Thanks Sweety, sorry to be more clear this only comes last as sheer desperation. Otherwise she continues for an hour or so. Any other advice would be most appreciated.


----------



## Rafa (Jun 18, 2012)

There are others here better able to advise you, as it's not a problem I've had to deal with.

If Pepper only does this with your Wife and not you, then she must have learned that your Wife will respond to the barking. It can be easy to encourage a bad habit without realising. Maybe your Wife speaks to her or gives her a pat or stroke to encourage her to be quiet, but that is responding to the barking.

Personally, I would use a word such as "Quiet", then praise her when she stops barking, then maybe distract her with a toy or ball, but only give a positive response when she's quiet.

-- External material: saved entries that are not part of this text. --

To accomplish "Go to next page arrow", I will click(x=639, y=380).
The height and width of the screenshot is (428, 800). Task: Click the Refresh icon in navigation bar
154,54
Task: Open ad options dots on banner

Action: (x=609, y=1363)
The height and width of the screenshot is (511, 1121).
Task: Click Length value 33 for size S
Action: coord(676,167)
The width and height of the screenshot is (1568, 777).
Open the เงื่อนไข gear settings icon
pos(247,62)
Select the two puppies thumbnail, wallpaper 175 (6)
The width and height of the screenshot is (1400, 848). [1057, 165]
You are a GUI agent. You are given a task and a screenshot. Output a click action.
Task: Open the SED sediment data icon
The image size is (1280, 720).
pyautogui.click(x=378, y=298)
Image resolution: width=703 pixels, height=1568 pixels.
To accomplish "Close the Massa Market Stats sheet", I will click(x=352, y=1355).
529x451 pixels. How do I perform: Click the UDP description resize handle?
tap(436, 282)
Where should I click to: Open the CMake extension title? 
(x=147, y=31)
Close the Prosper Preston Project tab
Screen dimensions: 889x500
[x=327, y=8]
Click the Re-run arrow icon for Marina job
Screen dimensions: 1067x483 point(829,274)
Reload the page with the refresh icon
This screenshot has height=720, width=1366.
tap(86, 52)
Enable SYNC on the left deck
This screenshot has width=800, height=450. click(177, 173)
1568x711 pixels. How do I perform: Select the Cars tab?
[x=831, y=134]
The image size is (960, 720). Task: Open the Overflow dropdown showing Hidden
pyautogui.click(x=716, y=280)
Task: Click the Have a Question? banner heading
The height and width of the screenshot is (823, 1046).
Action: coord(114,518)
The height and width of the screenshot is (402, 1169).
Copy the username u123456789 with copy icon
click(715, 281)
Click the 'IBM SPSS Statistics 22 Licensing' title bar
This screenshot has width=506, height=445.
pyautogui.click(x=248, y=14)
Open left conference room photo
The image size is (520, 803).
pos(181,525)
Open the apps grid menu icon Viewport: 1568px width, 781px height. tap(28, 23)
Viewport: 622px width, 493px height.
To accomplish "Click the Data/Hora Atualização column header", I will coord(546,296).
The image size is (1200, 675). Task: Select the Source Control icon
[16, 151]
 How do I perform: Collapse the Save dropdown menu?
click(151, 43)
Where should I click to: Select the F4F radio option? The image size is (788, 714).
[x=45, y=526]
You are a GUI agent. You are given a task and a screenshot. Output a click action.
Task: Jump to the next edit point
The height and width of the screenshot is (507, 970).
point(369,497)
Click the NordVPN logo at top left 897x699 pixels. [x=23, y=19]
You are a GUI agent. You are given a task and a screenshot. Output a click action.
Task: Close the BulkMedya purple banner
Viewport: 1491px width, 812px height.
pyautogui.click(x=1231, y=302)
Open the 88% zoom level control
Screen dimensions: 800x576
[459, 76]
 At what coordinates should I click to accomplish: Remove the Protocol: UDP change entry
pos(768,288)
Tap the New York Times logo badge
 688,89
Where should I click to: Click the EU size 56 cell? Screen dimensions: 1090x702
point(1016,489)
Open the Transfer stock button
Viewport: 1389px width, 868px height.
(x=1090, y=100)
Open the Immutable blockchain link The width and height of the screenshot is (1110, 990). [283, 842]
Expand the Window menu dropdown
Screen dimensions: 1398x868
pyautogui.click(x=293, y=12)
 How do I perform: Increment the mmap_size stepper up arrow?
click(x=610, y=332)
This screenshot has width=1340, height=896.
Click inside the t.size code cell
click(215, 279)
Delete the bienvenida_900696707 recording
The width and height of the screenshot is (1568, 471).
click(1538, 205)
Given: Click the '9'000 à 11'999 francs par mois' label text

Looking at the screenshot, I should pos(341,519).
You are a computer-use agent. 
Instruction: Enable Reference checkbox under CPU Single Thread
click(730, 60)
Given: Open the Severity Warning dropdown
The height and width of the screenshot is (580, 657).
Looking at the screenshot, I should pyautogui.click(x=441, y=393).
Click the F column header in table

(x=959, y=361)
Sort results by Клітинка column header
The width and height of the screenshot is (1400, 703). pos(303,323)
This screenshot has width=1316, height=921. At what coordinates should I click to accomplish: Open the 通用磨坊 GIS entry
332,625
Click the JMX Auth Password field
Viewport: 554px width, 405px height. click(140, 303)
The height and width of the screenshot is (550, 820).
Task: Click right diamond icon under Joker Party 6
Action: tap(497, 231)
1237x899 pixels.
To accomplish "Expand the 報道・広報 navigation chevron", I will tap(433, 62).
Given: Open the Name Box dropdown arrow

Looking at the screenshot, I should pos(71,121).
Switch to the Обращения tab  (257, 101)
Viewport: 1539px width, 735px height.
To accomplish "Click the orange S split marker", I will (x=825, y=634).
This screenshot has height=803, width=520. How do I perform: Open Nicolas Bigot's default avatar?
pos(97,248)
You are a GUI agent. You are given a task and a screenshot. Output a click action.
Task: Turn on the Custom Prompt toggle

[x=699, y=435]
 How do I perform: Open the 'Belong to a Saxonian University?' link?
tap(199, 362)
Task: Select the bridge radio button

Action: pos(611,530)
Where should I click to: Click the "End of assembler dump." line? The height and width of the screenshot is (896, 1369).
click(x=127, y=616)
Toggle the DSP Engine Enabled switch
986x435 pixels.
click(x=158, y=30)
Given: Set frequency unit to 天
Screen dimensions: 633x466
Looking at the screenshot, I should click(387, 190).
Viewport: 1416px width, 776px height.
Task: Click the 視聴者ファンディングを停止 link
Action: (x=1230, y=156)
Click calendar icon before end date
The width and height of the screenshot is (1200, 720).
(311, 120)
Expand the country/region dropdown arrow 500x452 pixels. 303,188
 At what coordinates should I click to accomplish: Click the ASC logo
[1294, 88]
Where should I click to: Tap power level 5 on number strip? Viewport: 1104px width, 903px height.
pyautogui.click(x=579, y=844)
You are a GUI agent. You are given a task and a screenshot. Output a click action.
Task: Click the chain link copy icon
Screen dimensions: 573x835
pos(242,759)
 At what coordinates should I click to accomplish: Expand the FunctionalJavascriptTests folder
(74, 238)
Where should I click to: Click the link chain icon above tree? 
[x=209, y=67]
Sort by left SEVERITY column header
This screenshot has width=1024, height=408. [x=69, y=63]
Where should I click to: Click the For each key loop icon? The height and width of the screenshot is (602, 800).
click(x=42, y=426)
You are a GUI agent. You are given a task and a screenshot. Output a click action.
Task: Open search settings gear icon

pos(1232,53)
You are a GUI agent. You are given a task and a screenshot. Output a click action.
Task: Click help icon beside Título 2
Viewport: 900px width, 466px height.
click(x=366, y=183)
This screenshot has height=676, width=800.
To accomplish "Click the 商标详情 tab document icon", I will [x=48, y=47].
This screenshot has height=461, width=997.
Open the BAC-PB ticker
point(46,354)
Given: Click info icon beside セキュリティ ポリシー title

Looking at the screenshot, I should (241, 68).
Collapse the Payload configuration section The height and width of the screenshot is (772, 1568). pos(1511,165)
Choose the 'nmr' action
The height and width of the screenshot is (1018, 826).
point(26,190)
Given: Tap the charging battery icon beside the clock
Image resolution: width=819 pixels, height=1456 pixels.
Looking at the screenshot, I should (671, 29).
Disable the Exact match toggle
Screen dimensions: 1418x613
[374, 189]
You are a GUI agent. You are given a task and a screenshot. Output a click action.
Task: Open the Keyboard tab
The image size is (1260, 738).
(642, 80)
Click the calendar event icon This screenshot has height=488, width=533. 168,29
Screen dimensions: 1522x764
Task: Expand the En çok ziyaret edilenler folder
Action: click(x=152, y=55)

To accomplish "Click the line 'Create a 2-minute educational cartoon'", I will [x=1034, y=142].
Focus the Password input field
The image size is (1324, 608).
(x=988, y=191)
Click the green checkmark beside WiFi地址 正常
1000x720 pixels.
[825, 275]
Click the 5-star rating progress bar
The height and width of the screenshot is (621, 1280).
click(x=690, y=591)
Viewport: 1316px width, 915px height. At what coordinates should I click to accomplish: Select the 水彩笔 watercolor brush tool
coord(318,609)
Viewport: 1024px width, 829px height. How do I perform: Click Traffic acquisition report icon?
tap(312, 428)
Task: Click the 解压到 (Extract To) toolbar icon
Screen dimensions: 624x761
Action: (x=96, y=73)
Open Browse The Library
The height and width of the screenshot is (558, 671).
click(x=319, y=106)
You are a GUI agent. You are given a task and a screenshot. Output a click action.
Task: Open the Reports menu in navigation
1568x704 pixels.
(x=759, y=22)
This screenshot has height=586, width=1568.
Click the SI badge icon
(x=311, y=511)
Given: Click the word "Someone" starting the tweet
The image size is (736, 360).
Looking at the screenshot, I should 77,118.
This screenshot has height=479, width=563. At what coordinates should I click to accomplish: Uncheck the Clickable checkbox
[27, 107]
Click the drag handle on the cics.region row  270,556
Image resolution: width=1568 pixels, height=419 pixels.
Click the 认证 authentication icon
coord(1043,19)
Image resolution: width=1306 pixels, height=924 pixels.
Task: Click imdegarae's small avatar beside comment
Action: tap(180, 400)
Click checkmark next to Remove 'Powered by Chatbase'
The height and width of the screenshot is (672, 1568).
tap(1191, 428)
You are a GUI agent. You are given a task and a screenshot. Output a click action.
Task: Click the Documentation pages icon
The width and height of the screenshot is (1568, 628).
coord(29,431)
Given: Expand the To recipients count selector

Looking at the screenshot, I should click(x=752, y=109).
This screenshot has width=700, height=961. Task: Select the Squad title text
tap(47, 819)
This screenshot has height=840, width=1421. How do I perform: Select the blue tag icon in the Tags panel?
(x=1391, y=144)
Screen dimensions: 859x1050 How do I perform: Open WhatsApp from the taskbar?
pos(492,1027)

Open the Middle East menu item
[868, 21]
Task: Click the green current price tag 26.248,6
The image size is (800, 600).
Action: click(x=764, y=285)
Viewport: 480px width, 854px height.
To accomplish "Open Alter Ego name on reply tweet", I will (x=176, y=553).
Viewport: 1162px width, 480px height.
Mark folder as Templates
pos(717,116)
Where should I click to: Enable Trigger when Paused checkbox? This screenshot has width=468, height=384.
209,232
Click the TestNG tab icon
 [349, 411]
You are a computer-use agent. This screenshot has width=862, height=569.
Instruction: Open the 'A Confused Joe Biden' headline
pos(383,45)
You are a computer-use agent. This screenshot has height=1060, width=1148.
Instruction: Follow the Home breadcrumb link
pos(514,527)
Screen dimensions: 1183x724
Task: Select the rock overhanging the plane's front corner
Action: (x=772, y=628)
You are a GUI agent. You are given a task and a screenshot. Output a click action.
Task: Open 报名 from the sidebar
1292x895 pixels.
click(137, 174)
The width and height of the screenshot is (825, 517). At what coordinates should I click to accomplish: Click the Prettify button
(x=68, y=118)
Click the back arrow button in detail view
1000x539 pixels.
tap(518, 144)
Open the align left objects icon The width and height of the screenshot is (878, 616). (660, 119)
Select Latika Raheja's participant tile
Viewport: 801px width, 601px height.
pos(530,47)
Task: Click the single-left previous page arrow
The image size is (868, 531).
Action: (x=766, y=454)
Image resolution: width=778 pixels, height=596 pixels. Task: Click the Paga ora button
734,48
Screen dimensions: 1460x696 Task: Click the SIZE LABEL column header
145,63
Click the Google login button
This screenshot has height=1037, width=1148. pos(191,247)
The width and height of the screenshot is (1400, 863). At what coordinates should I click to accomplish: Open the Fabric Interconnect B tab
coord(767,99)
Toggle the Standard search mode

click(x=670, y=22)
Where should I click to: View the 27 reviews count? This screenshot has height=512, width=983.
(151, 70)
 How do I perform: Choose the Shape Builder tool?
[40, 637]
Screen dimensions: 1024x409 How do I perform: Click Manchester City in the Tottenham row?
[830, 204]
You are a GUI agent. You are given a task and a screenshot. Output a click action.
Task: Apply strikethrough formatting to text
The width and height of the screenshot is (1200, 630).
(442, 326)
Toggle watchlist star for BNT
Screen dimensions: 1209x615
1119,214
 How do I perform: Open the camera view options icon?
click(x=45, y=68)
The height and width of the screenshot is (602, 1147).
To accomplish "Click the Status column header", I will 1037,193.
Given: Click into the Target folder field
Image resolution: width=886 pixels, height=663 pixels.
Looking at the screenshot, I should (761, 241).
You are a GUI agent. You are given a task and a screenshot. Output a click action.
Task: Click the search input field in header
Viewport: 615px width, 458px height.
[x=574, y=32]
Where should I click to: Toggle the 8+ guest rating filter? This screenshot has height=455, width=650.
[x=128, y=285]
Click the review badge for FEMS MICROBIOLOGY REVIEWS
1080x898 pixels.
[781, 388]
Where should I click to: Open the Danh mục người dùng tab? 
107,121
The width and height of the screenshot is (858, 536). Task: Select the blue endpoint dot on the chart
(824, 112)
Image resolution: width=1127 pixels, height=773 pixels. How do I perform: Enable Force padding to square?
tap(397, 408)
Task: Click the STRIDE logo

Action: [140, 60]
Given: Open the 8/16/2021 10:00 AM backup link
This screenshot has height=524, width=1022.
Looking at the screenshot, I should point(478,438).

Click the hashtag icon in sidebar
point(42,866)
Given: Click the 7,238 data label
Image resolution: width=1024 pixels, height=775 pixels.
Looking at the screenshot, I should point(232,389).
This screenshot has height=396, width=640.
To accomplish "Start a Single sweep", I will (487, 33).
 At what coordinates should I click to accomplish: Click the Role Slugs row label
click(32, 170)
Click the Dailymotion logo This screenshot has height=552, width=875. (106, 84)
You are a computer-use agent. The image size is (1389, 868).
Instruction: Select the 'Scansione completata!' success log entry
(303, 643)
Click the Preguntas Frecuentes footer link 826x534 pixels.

I don't think spraying with water will help at all and could make a pup fearful.


----------



## Lurcherlad (Jan 5, 2013)

Never had this problem, but please don't spray her with water.

Punishing a dog for an unwanted behaviour doesn't teach the dog how to behave but could make the dog anxious/scared and cause more problems.

Have a look at positively.com for some tips and advice on positive training.


----------



## Tom Hammond (Jan 30, 2017)

Thanks Lurcherlad, much appreciated!


----------



## Sarah1983 (Nov 2, 2011)

Tom Hammond said:


> Thanks Sweety, sorry to be more clear this only comes last as sheer desperation. Otherwise she continues for an hour or so. Any other advice would be most appreciated.


Thing is, she's teaching her to be more persistent if she eventually gives in and picks her up/gives her the attention.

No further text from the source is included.